TASK REQUIREMENTS: In your transcription, keep every record exact and leave out the pictures.

ENTRIES PROVIDED:
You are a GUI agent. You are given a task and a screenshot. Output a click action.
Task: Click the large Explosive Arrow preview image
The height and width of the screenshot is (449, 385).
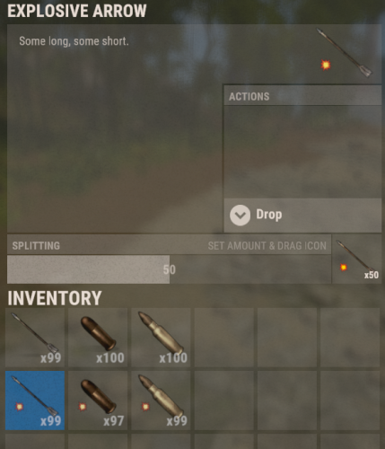coord(345,53)
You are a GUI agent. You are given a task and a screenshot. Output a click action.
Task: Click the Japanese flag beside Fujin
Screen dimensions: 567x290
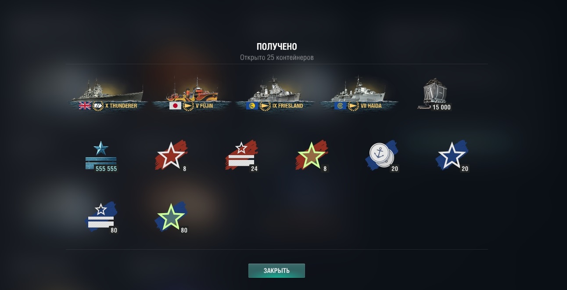point(176,106)
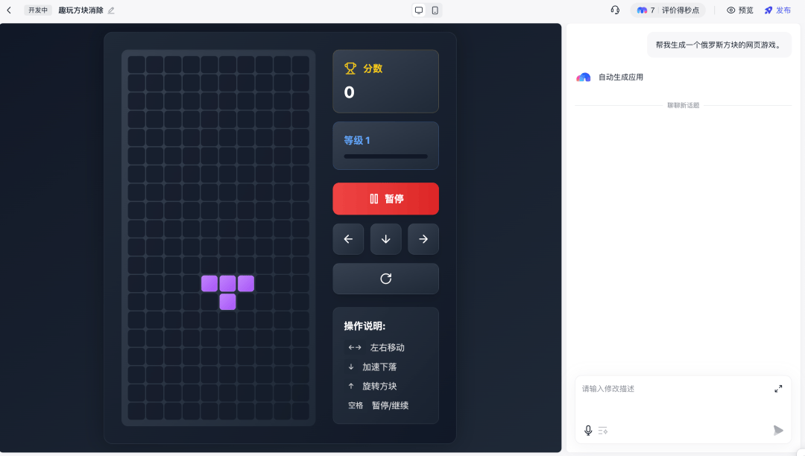Publish the app with 发布
The width and height of the screenshot is (805, 456).
pos(777,10)
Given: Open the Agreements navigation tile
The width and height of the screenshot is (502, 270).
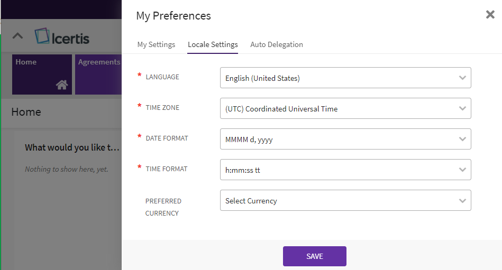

FINISHED TASK:
You are a GUI agent. You are given a task and a screenshot. Output a click action.
Task: Click the large Explosive Arrow preview image
The height and width of the screenshot is (449, 385).
coord(345,53)
You are a GUI agent. You are given a task and a screenshot. Output a click action.
Task: Click the Japanese flag beside Fujin
Screen dimensions: 567x290
point(176,106)
Publish the app with 发布
The width and height of the screenshot is (805, 456).
pos(777,10)
Given: Open the Agreements navigation tile
The width and height of the screenshot is (502, 270).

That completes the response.